Acompanho com entusiasmo, há muito tempo, o debate sobre a digitalização das relações financeiras. Foi o que me motivou há dez anos a apresentar a primeira proposta legislativa sobre o fim do dinheiro em espécie no país, o Projeto de Lei 48/2015, que propõe “extinguir a produção, circulação e uso do dinheiro em espécie e determina que as transações financeiras se realizem apenas através do sistema digital”.

Foi depois disso que o Brasil criou o Pix, a mais exitosa tecnologia financeira usada em um país. Ele eliminou as tarifas e promoveu maior inclusão. Acompanhei o processo de sua criação, por meio de um Requerimento de Informação (RIC), que foi respondido em 2018 pelo Banco Central, informando que havia criado um grupo de trabalho que estudava os parâmetros da nossa moeda digital.

O Pix caiu tanto no gosto popular que incomodou até o governo dos Estados Unidos. Nas investidas recentes contra o Brasil, eles reclamaram sobre supostos prejuízos que o Pix causa a suas empresas, como Visa e Mastercard. Foi um dos motivos alegados pelo presidente Donald Trump para impor severas sanções tarifárias. Mas eles estão assustados também com a nossa participação numa articulação internacional para desenvolver sistemas de pagamento independentes, que possam substituir as redes tradicionais dominadas por Washington, como a Swift, que interliga bancos correspondentes de todo o mundo.

Antes consideradas infraestruturas invisíveis, as redes financeiras atuais tornaram-se instrumentos de poder e disputa geopolítica, sobretudo pelo controle de transações internacionais e pelas sanções econômicas que podem ser impostas por meio delas. A dependência do dólar como moeda de reserva mundial reforça essa posição de hegemonia, limitando a soberania dos países.

Para enfrentar esse cenário, o Brics avança com projetos que visam criar uma nova arquitetura de pagamentos internacionais. Além do Pix do Brasil, países como China, Rússia e Índia também desenvolveram infraestruturas semelhantes – UnionPay, Mir e RuPay –, garantindo maior autonomia nos seus sistemas internos.

Agora vem o projeto Brics Pay. Um modelo inspirado no Pix, como se fosse seu similar global, que prevê uma plataforma digital de pagamentos internacional, baseada em blockchain, por ser capaz de realizar transações em moedas locais, sem passar pelo dólar ou redes centralizadas. Além disso, o plano do Brics inclui o desenvolvimento de CBDCs (Central Bank Digital Currency), que são moedas digitais soberanas geridas pelos bancos centrais. Elas permitirão transações transfronteiriças rápidas, seguras e a custos reduzidos.

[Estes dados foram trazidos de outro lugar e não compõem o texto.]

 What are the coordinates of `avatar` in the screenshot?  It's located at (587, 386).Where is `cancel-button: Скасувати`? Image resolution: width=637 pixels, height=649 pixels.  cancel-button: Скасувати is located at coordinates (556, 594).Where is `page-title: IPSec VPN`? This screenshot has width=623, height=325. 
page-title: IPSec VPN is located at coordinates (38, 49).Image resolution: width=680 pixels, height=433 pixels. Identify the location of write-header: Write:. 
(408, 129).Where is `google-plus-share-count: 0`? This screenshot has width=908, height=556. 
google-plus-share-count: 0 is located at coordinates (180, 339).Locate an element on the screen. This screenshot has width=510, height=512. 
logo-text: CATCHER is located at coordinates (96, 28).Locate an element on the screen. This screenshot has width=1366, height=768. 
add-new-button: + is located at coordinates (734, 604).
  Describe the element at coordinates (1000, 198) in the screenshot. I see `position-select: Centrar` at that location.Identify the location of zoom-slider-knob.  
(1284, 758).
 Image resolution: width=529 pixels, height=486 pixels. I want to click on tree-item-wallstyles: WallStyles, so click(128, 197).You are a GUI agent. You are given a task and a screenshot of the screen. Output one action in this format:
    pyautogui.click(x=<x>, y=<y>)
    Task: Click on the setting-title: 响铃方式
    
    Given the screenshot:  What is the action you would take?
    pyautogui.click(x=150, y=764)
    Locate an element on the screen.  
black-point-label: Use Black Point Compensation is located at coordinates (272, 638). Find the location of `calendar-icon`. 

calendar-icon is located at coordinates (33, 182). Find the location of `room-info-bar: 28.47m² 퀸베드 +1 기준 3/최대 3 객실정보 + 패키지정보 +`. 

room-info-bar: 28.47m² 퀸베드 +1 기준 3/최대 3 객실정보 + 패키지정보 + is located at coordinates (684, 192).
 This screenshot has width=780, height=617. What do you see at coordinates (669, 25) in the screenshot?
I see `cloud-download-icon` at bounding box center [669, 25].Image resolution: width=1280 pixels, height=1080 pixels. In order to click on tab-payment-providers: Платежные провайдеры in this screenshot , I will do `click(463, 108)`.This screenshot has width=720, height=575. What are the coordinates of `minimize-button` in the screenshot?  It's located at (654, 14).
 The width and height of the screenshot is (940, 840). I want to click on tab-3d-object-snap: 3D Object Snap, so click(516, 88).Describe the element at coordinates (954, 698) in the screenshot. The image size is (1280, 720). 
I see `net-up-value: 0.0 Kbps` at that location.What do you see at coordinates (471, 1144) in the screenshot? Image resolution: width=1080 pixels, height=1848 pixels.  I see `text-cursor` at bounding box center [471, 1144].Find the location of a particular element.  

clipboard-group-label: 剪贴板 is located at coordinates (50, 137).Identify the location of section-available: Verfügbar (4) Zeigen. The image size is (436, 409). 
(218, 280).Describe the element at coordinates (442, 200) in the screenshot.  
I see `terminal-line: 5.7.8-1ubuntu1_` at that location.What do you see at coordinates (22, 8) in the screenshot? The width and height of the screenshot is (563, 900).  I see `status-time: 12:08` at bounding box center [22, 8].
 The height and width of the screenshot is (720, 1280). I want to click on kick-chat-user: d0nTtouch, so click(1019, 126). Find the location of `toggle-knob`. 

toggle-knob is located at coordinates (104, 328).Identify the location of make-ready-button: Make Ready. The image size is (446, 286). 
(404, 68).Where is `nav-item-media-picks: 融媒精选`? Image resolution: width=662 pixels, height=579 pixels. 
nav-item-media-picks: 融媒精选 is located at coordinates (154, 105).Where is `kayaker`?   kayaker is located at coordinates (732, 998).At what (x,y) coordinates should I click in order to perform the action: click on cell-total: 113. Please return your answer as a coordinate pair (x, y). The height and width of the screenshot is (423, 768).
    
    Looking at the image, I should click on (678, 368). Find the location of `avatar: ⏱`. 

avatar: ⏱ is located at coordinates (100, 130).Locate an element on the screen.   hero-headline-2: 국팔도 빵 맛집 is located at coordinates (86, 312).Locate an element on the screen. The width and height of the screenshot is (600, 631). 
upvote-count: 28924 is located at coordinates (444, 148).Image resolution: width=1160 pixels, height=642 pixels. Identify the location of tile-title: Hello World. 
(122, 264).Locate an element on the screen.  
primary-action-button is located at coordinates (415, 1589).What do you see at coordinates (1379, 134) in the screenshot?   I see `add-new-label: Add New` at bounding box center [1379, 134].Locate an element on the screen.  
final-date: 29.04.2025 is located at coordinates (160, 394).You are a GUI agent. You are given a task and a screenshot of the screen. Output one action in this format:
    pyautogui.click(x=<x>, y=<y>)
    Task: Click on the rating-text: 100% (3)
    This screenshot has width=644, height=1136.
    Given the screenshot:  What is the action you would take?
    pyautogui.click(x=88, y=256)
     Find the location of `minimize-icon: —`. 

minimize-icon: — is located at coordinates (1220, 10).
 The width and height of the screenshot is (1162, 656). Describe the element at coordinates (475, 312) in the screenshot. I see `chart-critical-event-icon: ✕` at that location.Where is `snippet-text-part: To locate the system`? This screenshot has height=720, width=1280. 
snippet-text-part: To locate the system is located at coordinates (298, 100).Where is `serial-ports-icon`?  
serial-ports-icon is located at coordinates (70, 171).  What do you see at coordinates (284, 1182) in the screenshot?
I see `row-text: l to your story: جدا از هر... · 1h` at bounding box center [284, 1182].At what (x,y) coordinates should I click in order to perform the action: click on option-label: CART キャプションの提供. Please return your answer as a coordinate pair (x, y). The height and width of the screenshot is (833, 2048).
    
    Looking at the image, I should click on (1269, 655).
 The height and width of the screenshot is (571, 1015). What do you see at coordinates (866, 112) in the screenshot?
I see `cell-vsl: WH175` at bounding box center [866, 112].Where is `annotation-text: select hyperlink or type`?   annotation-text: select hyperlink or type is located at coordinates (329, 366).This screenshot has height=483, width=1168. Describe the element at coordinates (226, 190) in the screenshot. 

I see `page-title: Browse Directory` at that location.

O Brasil tem papel de destaque nessa estratégia com o Drex, uma CBDC de atacado que busca transformar a liquidação de operações financeiras e facilitar o comércio internacional por moeda digital própria. O Drex permitirá que bancos e empresas façam transações em suas moedas locais, em tempo real, eliminando intermediários. Com integração a CBDCs de outros países, cria-se uma rede de pagamentos internacional mais autônoma, atraente e segura e menos vulnerável às sanções. Isso fortaleceria a soberania brasileira e o protagonismo do nosso país no cenário global, além de reduzir custos e ampliar negócios internacionais.

Os benefícios desse sistema incluem menor custo de transação, maior rapidez, maior segurança e maior autonomia para exportadores, importadores e governos. Países que atualmente enfrentam sanções podem negociar mais livremente, diversificando suas rotas comerciais e fortalecendo a soberania econômica. Além de diminuir a vulnerabilidade ao controle externo, a iniciativa potencializa a integração financeira entre as nações do Brics e outros parceiros, promovendo uma nova lógica nos intercâmbios comerciais internacionais.